Israeli historian and Oxford University professor Avi Shlaim in his book, The Iron Wall, showed that nearly every Israeli leader has signed up to this murderous doctrine. Ehud Olmert is no exception as he is taking two peoples hostage and destroying their infrastructure allegedly for the release of three soldiers captured in combat.

The Iron Wall policy based on deterrence is being exercised in Gaza and Lebanon lest the Arab enemy come to a conclusion that Israel’s deterrence has been eroded.

Root Rules

Deterrence has all along been a root-rule of the imposed Israeli reality.

Living by the sword implies unilateralism, which was another root-rule from the start. Without going it alone Zionism could not have negotiated it into a state, as it was and is still against all logic and common sense to secure the approval of Palestinian Arabs of accepting the negation of their very existence.

Terrorism was another root-rule to impose the will of a military minority on a civilian majority. History has very well documented the terrorist acts of the Jewish Zionist gangs that developed later into the Zionist paramilitary forces and now the Israeli “Defense” Forces, which have developed the gang terrorism into a state-of-the-art state terrorism.

An offshoot rule was the Israeli doctrine of absolute security, massive retaliation and collective punishment.

These are the roots to which the state of Israel turns to whenever it needs to secure a new round of military expansion or to impose a fresh political reality on the conquered population or the invaded neighbors.

Israel’s warmongering is not a result of an absence of policy, but on the contrary the result of a premeditated strategy.

The end result is a regional superpower, “ghettoed” by choice into a small physical space and bloody, ill-defined borders.

A regional superpower with that kind of advantage could not and cannot sit idle unless disarmed.
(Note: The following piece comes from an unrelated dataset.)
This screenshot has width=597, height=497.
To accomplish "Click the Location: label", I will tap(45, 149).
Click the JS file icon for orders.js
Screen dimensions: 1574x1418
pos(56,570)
However, even winning all the wars and killing tens of thousands of Arabs never seems to settle anything for Israel.

Although over decades those root-rules have proved counterproductive to Israel’s own security as well as to the larger stability of the region, Israel’s two-pronged war today in Lebanon and Palestine unfortunately repeats an historical pattern that conforms with its cyclical pattern of warfare with its Arab subjects and neighbors to impose its grandiose objective of a Pax Israelica.

So far Israel failed. Latest history indicates it will never succeed. Peace cannot be unilaterally imposed by the sword.

After a long and tragic experience Arabs are overdue to respond in kind, unless the world community spares them the agony by committing Israel to the rules of international law and resolutions.